Copy all lines in the data that contain the string "input".

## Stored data
____
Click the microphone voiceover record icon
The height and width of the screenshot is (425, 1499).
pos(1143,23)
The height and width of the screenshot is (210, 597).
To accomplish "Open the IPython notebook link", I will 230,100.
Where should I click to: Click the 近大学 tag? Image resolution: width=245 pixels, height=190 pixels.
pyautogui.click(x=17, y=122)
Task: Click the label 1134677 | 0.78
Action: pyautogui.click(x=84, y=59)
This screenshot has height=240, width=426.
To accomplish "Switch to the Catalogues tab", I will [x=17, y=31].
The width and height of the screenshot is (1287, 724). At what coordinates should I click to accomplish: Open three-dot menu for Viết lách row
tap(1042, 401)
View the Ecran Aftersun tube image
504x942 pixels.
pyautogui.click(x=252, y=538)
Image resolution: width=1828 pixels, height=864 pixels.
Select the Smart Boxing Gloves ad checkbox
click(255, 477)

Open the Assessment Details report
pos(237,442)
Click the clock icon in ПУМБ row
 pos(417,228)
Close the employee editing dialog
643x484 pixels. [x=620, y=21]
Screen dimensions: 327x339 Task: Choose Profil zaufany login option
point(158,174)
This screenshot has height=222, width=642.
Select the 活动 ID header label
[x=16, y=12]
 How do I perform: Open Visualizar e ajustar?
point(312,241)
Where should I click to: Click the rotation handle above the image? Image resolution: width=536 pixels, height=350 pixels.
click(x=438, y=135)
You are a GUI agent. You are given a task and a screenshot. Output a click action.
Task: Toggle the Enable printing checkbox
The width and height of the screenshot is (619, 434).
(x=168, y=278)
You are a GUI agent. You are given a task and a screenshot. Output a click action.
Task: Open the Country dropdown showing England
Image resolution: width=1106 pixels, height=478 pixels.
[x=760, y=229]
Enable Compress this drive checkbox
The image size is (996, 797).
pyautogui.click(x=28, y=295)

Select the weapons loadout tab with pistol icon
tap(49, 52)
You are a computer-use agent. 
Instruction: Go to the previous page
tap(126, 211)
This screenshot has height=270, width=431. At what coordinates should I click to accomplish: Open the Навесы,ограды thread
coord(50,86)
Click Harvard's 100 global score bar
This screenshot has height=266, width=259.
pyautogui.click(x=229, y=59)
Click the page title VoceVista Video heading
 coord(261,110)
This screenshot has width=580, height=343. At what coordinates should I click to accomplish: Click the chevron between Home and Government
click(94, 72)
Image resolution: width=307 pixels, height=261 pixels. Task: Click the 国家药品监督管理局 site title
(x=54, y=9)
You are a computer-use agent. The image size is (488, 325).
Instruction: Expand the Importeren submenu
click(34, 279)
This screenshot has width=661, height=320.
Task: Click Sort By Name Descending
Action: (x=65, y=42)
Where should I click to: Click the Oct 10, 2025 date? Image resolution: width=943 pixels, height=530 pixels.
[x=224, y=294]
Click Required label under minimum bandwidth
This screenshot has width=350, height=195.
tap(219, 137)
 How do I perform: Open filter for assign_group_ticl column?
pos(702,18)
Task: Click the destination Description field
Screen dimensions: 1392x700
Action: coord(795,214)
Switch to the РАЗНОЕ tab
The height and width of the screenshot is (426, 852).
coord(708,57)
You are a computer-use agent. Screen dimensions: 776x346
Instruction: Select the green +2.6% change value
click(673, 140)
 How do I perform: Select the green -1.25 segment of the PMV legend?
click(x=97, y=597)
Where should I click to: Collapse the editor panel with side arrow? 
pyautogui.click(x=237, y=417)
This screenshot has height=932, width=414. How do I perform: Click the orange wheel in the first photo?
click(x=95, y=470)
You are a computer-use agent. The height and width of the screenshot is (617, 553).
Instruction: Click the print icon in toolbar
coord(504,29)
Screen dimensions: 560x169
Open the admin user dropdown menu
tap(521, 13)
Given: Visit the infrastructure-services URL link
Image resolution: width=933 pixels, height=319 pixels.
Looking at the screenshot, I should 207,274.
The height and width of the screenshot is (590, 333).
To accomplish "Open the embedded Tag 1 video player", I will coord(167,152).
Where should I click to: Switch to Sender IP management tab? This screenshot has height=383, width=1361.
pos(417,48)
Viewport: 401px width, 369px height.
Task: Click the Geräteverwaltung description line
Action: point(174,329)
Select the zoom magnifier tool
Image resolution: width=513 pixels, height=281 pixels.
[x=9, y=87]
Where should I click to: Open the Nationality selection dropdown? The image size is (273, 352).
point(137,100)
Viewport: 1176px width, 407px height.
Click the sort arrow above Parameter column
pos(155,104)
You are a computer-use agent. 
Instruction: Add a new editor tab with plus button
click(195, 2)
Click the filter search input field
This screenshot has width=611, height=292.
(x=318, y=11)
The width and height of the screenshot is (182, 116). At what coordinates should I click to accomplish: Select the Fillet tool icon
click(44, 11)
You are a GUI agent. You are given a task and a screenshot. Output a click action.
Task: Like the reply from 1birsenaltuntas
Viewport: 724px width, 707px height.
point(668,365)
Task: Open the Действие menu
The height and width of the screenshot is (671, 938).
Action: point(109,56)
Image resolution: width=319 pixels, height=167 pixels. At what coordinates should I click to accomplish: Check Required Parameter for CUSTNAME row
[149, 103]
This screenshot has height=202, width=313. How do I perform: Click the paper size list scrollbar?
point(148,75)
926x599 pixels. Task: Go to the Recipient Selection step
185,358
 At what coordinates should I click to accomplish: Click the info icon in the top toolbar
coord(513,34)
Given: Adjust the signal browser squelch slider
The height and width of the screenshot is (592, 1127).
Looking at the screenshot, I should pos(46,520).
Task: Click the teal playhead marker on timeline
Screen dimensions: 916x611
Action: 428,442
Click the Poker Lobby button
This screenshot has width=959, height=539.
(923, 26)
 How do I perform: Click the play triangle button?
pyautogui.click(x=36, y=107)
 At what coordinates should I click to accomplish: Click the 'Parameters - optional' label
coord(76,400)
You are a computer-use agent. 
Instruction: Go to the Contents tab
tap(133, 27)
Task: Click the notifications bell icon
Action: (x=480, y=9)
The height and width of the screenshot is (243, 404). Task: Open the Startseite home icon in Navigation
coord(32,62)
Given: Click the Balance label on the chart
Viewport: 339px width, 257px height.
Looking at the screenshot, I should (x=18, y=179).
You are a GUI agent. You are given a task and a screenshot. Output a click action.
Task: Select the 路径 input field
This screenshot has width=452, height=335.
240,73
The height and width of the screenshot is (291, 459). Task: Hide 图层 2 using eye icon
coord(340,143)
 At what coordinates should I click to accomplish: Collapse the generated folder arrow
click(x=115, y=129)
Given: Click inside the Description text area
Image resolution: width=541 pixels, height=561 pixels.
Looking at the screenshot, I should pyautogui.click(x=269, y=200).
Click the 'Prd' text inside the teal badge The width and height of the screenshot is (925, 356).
____
## Result for this task
Click the filter search input field
Task: Select the 路径 input field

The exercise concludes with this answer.